Postgres Row-Level Security for multi-tenancy

The mechanism itself, and the two gotchas this design handles — pooled-connection context and the owner bypass.

postgresql.org — Row Security Policies
AWS — multi-tenant RLS · Crunchy Data — RLS for tenants

Check yourself (from memory)

Q1. How does the tenant (resource_path) get into the database session?

setPostgres runs set_config(...) from JWTClaimsFromContext per acquire, refusing the connection on mismatch.

Q2. What does permission_check(resource_path, 'permission') evaluate?

It's the tenant test: the row's resource_path must equal the session's. That single equality is the isolation core.

Q3. Why does the schema use FORCE ROW LEVEL SECURITY, not just ENABLE?

By default the owner bypasses RLS — the classic footgun. The app's own DB user often is the owner, so FORCE is essential.
Recall: how RLS enforces tenant isolation.
the bridge + the functions + the gotchas, then reveal
Bridge: resource_path from the JWT → setPostgres BeforeAcquire (pool_gcp.go:63,161) runs set_config('permission.resource_path'/'permission.user_group'/'app.user_id', …) per connection acquire (refuses on mismatch — solves the pooler gotcha).

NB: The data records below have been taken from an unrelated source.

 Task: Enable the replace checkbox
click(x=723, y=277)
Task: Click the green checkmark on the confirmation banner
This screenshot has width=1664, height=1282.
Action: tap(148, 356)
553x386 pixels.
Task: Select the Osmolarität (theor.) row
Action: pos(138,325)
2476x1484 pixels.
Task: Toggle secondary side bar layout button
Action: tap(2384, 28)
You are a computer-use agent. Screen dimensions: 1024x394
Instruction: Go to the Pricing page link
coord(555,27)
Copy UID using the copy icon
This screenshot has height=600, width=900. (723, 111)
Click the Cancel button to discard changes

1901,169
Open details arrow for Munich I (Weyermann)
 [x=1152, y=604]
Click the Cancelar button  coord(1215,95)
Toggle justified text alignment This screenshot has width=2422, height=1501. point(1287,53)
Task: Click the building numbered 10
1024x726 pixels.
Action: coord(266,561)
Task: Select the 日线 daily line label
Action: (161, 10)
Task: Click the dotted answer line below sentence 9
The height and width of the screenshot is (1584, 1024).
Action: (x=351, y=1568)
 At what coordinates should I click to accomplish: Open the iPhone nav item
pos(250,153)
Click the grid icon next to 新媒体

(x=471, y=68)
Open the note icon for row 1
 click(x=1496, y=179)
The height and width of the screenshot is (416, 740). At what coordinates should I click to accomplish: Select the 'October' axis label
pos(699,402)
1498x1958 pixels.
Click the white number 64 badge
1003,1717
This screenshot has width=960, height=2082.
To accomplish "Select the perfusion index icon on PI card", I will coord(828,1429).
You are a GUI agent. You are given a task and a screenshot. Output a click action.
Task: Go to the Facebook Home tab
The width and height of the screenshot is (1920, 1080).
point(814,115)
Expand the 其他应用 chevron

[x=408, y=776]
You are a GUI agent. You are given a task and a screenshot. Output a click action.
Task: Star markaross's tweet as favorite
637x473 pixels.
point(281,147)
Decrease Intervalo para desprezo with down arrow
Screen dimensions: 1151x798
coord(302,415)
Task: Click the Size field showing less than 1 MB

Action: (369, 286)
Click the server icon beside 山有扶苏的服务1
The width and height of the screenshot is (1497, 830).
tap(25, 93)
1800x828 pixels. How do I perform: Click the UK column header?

Functions: permission_check(rp,t) = rp = current_setting('permission.resource_path') (tenant test); autofillresourcepath() = DEFAULT for resource_path cols (auto-stamp on insert). Policy: CREATE POLICY rls_<t> USING (permission_check(...)) WITH CHECK (permission_check(...)) — USING filters reads, WITH CHECK filters writes — plus ENABLE + FORCE ROW LEVEL SECURITY (binds the owner too — the #1 RLS footgun). resource_path is never from the request; RLS makes that unbreakable.
🎯 Interview one-liner "How do you guarantee tenant isolation?" → "Postgres row-level security. A pool hook stamps the tenant from the verified JWT onto each connection as a session variable; every table's policy checks the row's resource_path against it via permission_check. We FORCE RLS so even the table owner is bound, and default the column from the session so inserts auto-stamp. The tenant is never client-supplied — so it can't be coded around."
Next: RLS does more than tenant — some tables also check your granular permission on the row's location, mirroring Lesson 8 in the database. That's where app.user_id earns its keep. Ask me about the pooler or owner gotchas if they're new.

1. Postgres RLS. In-repo: migrations/auth/1001_migrate.up.sql:1,14, migrations/bob/1182_migrate.up.sql:12-14.

2. Pooler + owner gotchas: AWS multi-tenant RLS. In-repo: internal/golibs/database/pool_gcp.go:63,161-206.